Residents of the Bapsfontein informal settlement blocked entrance roads to avoid being relocated
Photo's: Sapa

Residents' protest turned violent as they threw bottles and rocks at the police and the Red Ants, the controversial Gauteng security guards who have been criticised for their tough tactics in evicting people from properties. The Red Ants retaliated, also throwing stones, while police fired rubber bullets.

The Luthuli flagship project near Benoni, where Bapsfontein squatters were moved to, is one of only three in the country. In terms of an agreement among home owners, Absa, the municipality and the Gauteng government, shacks are prohibited.

A metro policeman shoots with rubber bullets at protesting Bapsfontein residents

Luthuli residents are therefore dissatisfied over the establishment of the Bapsfontein shacks. Metro spokesperson Zweli Dlamini said the decision to move the residents was due to an emergency. The relocation is in terms of a declaration by Ekurhuleni councillor Mondli Gungubele in terms of Section 55 of the Disaster Management Act.

The settlement was declared a local state of disaster which was not safe for human settlement due to dolomite instability.
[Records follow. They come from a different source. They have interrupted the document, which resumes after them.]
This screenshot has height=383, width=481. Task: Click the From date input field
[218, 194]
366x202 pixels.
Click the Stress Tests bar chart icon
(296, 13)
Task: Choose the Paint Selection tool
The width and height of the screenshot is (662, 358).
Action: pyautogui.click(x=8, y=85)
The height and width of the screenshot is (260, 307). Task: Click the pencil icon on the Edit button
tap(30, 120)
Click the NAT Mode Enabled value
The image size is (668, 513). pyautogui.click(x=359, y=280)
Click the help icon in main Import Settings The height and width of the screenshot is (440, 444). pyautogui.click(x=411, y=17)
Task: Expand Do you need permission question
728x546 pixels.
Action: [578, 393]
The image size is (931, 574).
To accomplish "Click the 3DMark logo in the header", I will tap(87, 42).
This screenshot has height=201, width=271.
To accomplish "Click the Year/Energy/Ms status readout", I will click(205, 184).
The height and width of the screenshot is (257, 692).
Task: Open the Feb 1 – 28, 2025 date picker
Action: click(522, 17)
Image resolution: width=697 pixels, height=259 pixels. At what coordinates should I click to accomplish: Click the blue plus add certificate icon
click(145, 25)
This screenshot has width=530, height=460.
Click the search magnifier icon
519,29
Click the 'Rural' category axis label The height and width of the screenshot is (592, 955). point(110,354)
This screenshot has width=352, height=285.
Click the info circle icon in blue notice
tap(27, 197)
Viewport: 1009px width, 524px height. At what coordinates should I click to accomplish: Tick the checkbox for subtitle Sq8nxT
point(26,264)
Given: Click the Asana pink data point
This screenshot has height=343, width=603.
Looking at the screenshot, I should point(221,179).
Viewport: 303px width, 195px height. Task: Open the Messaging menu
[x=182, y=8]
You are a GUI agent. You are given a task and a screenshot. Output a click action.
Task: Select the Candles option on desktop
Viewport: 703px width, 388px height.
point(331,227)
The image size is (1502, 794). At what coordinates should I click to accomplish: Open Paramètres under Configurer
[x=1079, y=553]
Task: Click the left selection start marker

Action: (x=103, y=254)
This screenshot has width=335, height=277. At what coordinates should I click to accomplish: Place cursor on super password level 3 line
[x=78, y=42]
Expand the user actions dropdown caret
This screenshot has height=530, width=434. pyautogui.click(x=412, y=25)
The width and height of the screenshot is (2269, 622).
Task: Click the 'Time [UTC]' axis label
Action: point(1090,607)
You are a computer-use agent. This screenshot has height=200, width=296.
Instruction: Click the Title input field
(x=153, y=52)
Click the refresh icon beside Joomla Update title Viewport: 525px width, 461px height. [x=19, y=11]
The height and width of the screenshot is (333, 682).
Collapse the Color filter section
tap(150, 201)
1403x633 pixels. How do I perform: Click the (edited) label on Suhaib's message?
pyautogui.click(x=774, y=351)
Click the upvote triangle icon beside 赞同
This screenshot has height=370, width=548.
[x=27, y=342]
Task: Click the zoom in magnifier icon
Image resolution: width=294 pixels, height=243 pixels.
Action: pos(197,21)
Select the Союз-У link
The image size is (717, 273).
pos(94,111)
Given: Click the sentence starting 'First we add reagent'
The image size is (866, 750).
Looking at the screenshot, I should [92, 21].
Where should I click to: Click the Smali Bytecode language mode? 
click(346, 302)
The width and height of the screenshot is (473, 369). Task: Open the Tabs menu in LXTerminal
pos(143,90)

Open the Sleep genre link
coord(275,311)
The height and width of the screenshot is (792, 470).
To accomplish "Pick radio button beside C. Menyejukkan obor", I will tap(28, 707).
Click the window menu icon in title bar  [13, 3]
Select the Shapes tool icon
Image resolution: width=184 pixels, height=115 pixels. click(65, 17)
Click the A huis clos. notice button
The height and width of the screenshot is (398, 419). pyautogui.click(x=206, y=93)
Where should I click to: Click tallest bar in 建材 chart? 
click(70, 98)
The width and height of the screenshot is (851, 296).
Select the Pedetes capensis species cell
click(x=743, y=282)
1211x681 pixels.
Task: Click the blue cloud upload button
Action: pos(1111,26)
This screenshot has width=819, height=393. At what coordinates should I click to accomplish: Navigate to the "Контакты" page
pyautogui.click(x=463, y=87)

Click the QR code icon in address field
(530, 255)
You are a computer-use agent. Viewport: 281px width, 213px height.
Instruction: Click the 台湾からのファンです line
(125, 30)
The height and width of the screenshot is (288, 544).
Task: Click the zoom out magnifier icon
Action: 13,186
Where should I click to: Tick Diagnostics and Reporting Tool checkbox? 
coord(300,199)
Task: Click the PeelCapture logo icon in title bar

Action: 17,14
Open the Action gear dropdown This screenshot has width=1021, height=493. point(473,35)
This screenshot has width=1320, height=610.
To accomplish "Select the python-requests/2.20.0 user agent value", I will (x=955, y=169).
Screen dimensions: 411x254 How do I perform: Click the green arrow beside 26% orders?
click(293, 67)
Dolomite dissolves over time, posing a danger of cave-ins known as sink holes.

Apparently the situation was so serious that the move had to take place over the festive season.

Protests against forced relocation

However, the relocation was postponed to January due to wet weather. Fanie van Wyk, who bought the land on which the squatters stayed at an auction about three years ago, said he never minded the squatters being there. He said that he wasn't consulted about the relocation and found out about it through a notice declaring the land a disaster area.

According to a spokesperson for Wet Nose Animal Rescue centre, many dogs were left behind at Bapsfontein. In January some families were still in the process of being relocated. Many of the animals were tied to tires and trees, left to scavenge for food and didn't understand what was happening, as the shacks were broken down all around them.